* Written exercise *
Starting at the first of the items and ending at the line that contains "Action: [10, 78]", change every "Looking at the screenshot" to "Viewing the screenshot". Write out those lines again, leaving everything else as it is.

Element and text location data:
----
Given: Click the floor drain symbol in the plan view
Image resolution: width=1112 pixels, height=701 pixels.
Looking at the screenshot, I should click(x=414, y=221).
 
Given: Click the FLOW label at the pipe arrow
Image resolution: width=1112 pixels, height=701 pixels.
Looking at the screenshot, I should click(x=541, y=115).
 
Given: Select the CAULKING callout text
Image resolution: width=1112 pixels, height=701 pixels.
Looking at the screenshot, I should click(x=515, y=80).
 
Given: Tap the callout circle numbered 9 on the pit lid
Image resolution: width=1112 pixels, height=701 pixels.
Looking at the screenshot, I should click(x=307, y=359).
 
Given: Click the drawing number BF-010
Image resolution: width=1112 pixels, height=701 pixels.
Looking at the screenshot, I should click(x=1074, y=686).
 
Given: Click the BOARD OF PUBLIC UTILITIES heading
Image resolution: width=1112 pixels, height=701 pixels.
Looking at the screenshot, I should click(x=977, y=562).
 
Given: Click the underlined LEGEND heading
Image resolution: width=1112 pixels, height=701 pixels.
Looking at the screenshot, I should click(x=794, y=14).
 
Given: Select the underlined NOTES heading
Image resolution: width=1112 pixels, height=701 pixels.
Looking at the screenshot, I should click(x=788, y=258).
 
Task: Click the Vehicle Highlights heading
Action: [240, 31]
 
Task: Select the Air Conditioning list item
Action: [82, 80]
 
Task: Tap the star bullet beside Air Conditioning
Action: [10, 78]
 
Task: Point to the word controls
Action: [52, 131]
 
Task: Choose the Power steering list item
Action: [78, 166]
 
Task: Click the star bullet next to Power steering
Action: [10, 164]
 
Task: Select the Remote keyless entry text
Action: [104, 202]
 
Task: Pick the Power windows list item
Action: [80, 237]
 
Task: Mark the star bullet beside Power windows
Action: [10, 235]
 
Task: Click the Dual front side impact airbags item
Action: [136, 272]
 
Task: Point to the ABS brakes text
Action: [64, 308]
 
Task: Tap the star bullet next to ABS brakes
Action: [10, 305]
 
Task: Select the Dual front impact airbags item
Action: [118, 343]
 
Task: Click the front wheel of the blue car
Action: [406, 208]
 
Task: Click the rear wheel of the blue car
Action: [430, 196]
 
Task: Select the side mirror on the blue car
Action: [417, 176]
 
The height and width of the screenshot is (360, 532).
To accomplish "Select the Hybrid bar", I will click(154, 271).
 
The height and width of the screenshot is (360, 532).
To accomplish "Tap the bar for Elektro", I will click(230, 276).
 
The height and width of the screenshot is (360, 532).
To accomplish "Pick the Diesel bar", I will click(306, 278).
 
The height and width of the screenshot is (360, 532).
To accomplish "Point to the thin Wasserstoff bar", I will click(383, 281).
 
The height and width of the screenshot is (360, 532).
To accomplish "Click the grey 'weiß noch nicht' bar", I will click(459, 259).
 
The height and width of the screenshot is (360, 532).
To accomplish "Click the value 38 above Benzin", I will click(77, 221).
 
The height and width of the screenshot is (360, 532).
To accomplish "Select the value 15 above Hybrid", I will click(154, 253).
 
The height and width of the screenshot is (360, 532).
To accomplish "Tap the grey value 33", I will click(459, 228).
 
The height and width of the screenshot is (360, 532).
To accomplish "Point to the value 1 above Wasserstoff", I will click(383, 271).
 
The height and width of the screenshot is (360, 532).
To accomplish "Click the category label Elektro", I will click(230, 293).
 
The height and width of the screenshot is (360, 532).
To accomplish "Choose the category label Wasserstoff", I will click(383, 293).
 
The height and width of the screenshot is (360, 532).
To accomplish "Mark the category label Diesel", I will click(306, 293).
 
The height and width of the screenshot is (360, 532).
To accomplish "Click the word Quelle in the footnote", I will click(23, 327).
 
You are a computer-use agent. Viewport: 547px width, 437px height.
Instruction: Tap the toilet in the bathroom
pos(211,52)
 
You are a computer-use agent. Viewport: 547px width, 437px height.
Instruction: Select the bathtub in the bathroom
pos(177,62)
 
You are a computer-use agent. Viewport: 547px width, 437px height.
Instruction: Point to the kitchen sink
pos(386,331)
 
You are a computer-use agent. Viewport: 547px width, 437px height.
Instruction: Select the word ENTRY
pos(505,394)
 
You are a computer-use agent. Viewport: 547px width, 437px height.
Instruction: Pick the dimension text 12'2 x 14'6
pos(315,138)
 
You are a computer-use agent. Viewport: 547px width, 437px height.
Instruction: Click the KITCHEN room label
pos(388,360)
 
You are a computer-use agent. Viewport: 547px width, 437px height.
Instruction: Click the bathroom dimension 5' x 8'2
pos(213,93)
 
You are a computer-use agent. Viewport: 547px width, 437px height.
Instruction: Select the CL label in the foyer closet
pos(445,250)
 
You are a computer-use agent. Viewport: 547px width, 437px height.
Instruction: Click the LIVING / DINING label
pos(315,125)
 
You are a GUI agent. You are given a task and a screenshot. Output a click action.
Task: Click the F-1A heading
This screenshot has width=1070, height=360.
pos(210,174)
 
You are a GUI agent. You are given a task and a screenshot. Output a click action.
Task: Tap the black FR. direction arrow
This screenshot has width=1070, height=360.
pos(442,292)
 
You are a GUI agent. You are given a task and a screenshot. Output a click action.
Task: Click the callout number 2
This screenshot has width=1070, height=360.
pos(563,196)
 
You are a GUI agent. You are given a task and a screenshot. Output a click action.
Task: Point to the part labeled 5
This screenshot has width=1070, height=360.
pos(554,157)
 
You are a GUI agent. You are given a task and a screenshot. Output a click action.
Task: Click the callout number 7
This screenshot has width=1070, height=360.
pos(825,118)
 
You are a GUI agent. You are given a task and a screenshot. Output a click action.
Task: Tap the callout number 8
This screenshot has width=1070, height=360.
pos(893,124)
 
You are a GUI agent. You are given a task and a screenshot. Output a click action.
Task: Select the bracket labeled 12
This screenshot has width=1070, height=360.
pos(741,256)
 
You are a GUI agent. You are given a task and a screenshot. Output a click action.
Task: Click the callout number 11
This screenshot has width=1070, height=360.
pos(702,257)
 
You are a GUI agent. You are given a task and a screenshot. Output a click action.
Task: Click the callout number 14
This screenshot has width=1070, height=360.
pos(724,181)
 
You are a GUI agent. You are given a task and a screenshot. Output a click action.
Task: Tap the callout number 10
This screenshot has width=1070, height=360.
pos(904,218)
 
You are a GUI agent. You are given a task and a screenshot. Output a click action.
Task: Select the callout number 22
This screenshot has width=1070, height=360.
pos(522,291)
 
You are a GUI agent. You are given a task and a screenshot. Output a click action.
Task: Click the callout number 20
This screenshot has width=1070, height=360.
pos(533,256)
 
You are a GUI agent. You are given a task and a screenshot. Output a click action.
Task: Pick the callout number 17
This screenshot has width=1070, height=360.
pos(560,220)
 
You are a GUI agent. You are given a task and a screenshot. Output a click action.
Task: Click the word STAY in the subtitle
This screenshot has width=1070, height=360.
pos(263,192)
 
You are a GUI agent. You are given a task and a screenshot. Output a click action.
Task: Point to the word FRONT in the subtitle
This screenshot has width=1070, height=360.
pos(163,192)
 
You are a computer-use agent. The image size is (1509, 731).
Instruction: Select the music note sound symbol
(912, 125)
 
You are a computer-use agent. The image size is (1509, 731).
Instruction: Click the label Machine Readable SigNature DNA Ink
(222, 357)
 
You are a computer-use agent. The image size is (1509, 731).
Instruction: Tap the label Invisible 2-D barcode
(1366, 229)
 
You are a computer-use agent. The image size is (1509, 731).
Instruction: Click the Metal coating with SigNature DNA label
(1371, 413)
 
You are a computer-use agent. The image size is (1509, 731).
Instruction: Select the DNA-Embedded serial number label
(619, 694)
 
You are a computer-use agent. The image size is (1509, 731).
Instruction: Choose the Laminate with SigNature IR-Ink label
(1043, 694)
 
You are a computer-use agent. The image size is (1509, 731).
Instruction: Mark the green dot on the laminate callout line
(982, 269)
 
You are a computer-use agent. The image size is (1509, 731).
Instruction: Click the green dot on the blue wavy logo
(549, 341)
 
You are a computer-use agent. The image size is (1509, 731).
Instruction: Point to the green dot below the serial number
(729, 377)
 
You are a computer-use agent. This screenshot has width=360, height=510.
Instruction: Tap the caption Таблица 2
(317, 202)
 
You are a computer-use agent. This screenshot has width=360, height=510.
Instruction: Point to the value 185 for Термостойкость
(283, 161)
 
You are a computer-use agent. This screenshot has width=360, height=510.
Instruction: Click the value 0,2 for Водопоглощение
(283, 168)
----
* Reply to the exercise *
Given: Click the floor drain symbol in the plan view
Image resolution: width=1112 pixels, height=701 pixels.
Viewing the screenshot, I should click(x=414, y=221).
 
Given: Click the FLOW label at the pipe arrow
Image resolution: width=1112 pixels, height=701 pixels.
Viewing the screenshot, I should click(x=541, y=115).
 
Given: Select the CAULKING callout text
Image resolution: width=1112 pixels, height=701 pixels.
Viewing the screenshot, I should click(x=515, y=80).
 
Given: Tap the callout circle numbered 9 on the pit lid
Image resolution: width=1112 pixels, height=701 pixels.
Viewing the screenshot, I should click(x=307, y=359).
 
Given: Click the drawing number BF-010
Image resolution: width=1112 pixels, height=701 pixels.
Viewing the screenshot, I should click(x=1074, y=686).
 
Given: Click the BOARD OF PUBLIC UTILITIES heading
Image resolution: width=1112 pixels, height=701 pixels.
Viewing the screenshot, I should click(x=977, y=562).
 
Given: Click the underlined LEGEND heading
Image resolution: width=1112 pixels, height=701 pixels.
Viewing the screenshot, I should click(x=794, y=14).
 
Given: Select the underlined NOTES heading
Image resolution: width=1112 pixels, height=701 pixels.
Viewing the screenshot, I should click(x=788, y=258).
 
Task: Click the Vehicle Highlights heading
Action: [240, 31]
 
Task: Select the Air Conditioning list item
Action: [82, 80]
 
Task: Tap the star bullet beside Air Conditioning
Action: [10, 78]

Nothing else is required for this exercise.